“Hark!” I cried. “Did you hear that?” I was almost certain that the sound of a faint halloo came from behind us. I was not alone in the thought.
“The dern fools!” said Fitzhugh. “They want a long chase, I guess, to go through the country yelling like a pack of wild Injuns.”
“I reckon 'twas an owl,” said Thatcher; “but we might as well be moving. We needn't take no chances while we've got a good set of heels under us.
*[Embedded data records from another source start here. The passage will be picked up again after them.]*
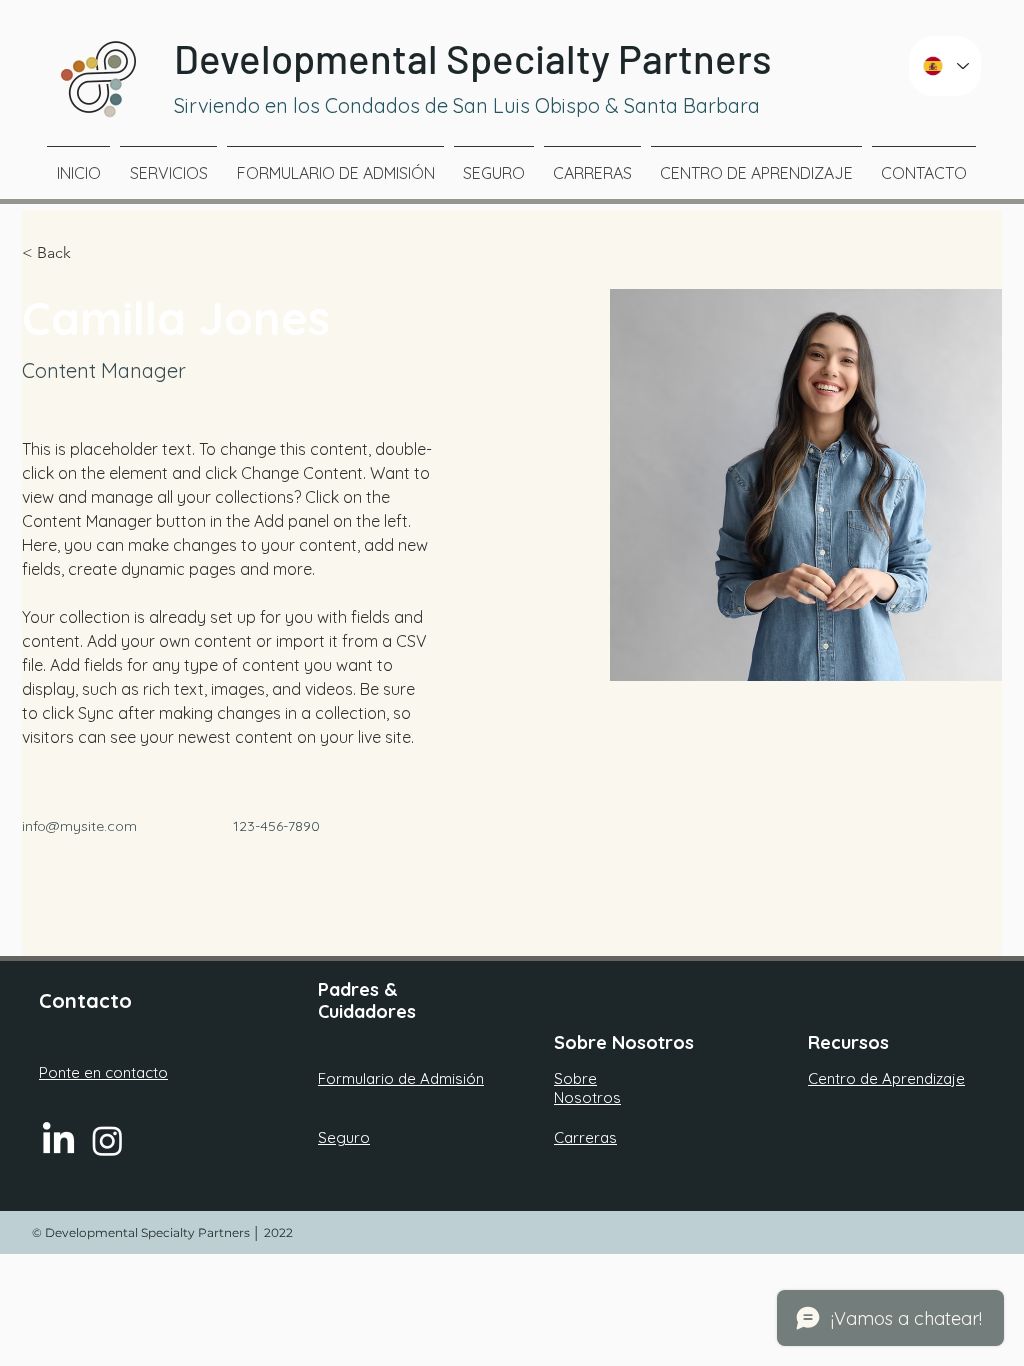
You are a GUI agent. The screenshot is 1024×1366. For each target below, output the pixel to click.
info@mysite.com (79, 826)
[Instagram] (107, 1140)
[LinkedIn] (58, 1140)
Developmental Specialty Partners (473, 58)
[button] (61, 253)
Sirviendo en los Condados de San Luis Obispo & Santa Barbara (469, 105)
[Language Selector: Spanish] (945, 66)
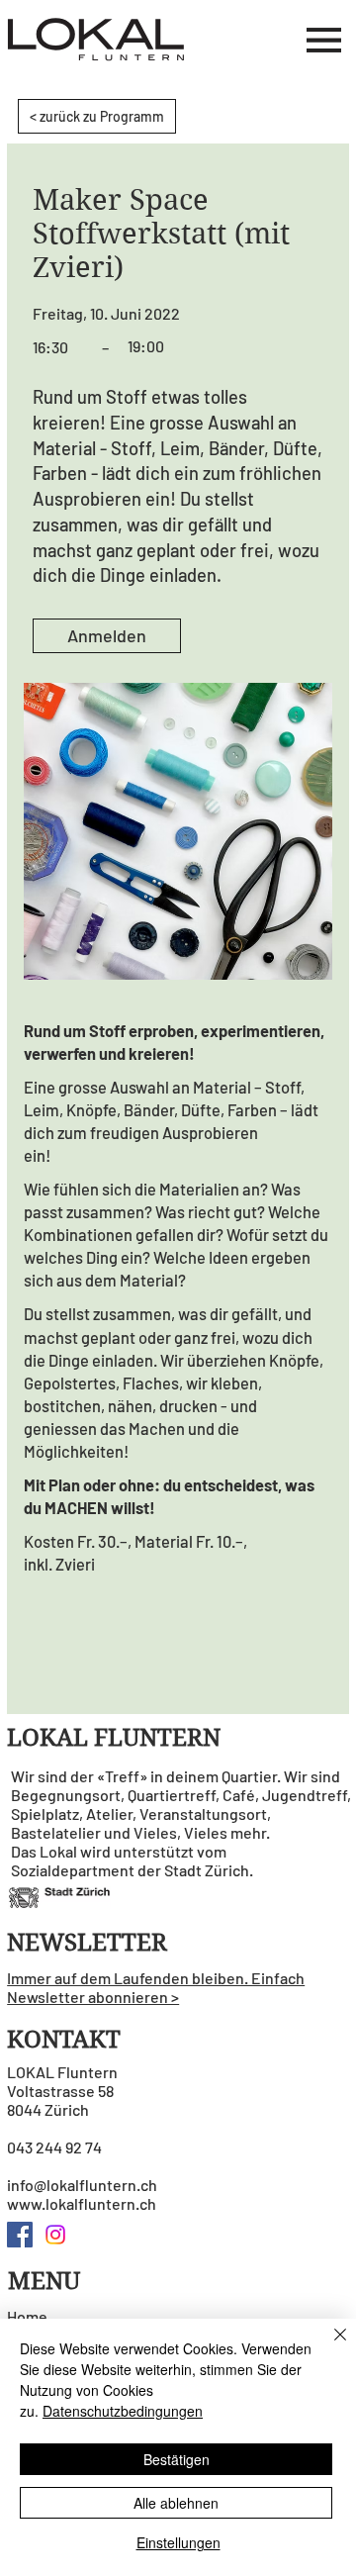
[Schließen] (328, 2346)
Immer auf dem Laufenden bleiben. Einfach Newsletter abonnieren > (156, 1987)
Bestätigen (176, 2459)
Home (27, 2316)
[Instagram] (55, 2234)
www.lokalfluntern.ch (81, 2203)
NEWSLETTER (87, 1942)
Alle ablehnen (176, 2503)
Get up, boys.”
The willing brutes shot forward into the darkness at the word, and tossed the rain-drops from their ears with many an angry nod.
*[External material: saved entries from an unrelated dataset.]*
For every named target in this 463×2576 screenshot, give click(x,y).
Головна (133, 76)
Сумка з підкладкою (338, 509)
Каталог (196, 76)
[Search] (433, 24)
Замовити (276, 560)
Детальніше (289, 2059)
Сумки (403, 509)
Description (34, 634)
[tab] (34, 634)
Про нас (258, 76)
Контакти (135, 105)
Of the latter part of the journey I have but a confused remembrance. I had counted myself a good rider in former days, but I had not mounted a horse for years. I had slept but little in forty-eight hours, and, worst of all, my arm pained me more and more. With the fatigue and the jar of the steady gallop, it seemed to swell until it was the body and I the poor appendage to it. My head ached from the blow it had got, and in a stupor of dull pain I covered the weary miles. But for the comfortable Mexican saddle I fear I should have sunk under the fatigue and distress of the journey and left friends and enemies to find their way out of the maze as best they might.
I have a dim recollection of splashing over miles of level road, drenched with water and buffeted by gusts of wind that faced us more and more, with the monotonous beat of hoofs ever in my ears, and the monotonous stride of the horse beneath me ever racking my tired muscles. Then we slackened pace in a road that wound in sharp descent through a gap in the hills, with the rush and roar of a torrent beneath and beside us, the wind sweeping with wild blasts through the trees that lined the way and covered the hillside and seeming to change the direction of its attack at every moment.
“We'll make it, I reckon,” said Thatcher, at last. “It's only two miles farther, and the train hasn't gone up yet.”
The horses by this time were well-blown. The road was heavy, and we had pressed them hard. Yet they struggled with spirit as they panted, and answered to the whip when we called on them for the last stretch as we once more found a level road.
There was no sign of life about the station as we drew our panting, steaming horses to a halt before it, and no train was in sight. The rain dripping heavily from the eaves was the only sound that came from it, and a dull glow from an engine that lay alone on a siding was the only light that was to be seen.
“What's the time?” asked Thatcher. “We must have made a quick trip.”